GOAL OF THE EXERCISE => No pictures belong in the copy. Set down exactly the lines from the one that contains "The height and" through the end of the data.

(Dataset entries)
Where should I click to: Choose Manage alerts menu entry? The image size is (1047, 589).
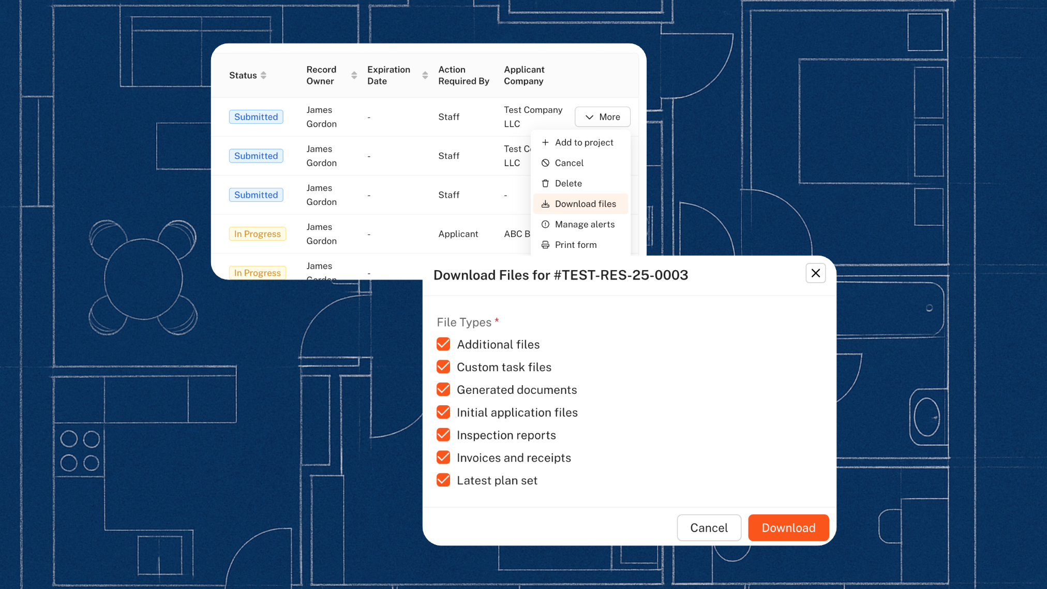pos(585,224)
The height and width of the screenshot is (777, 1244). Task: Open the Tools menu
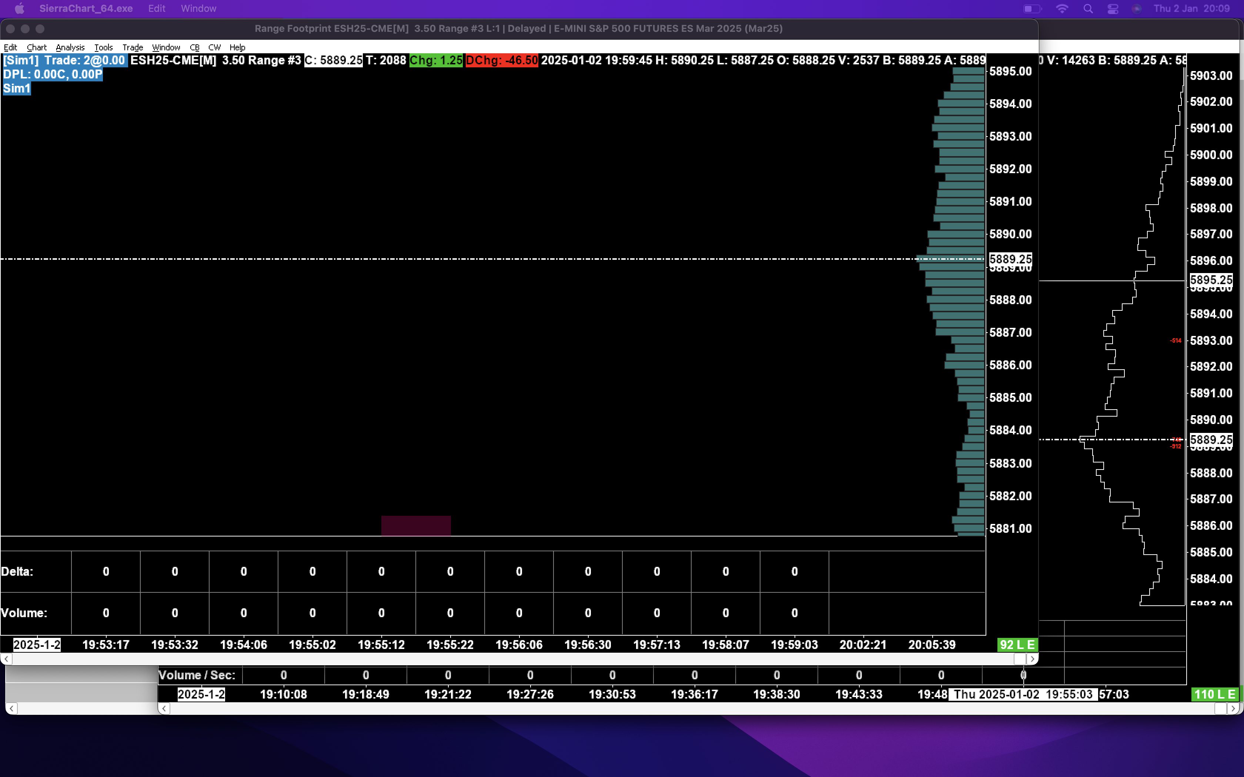[103, 47]
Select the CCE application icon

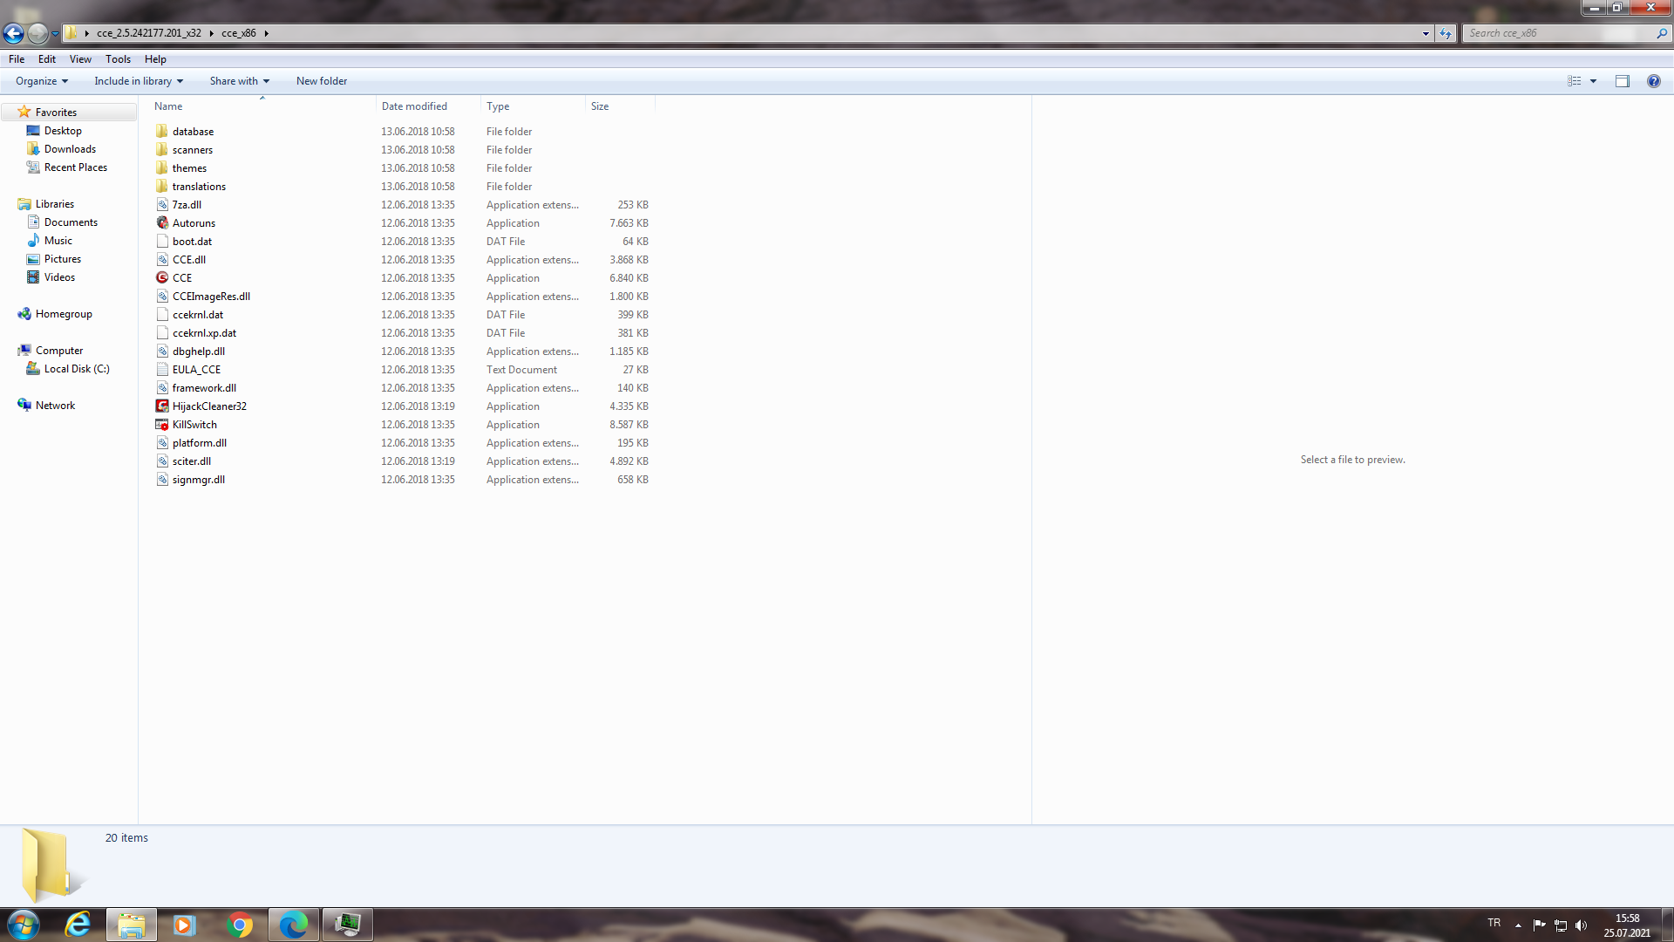162,278

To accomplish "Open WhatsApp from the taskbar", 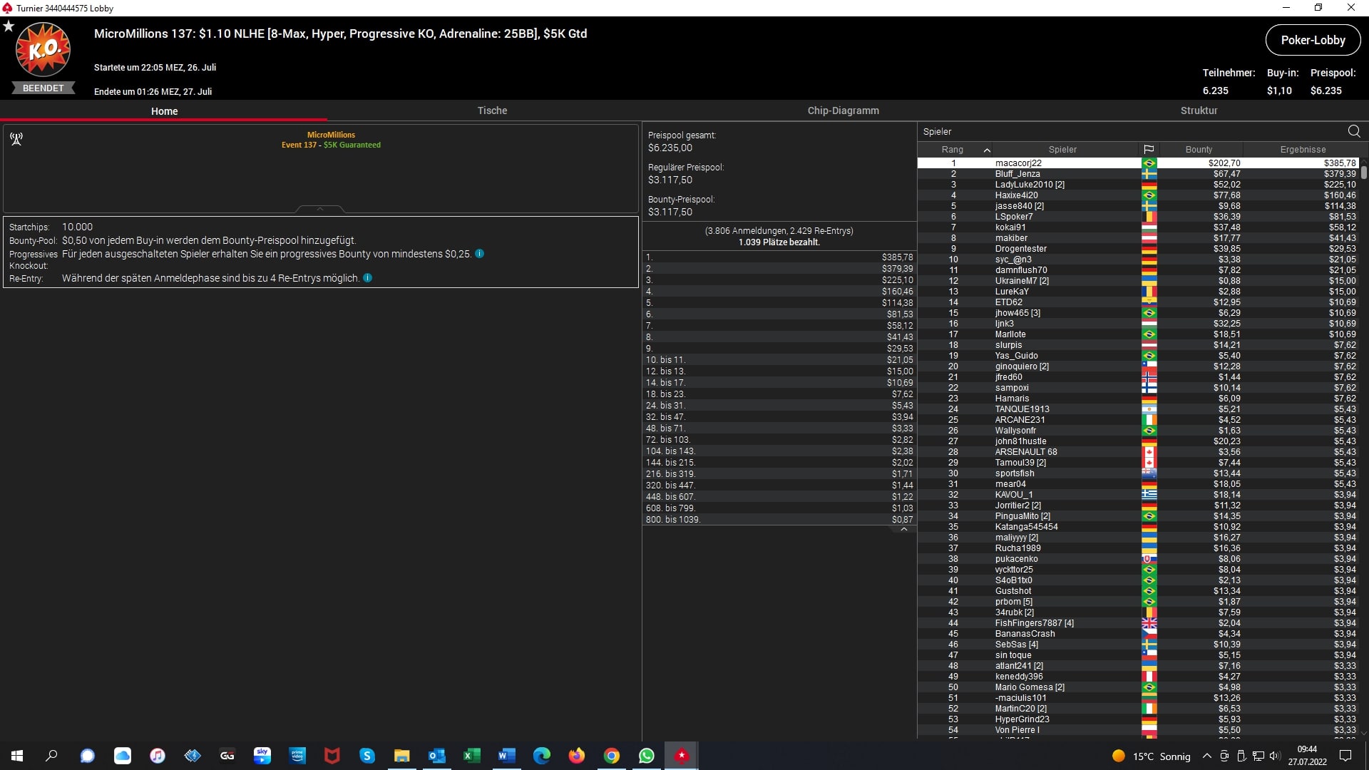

ANSWER TO THE EXERCISE =>
The height and width of the screenshot is (777, 1244). Task: Open the Tools menu
[103, 47]
Select the CCE application icon

162,278

To accomplish "Open WhatsApp from the taskbar", 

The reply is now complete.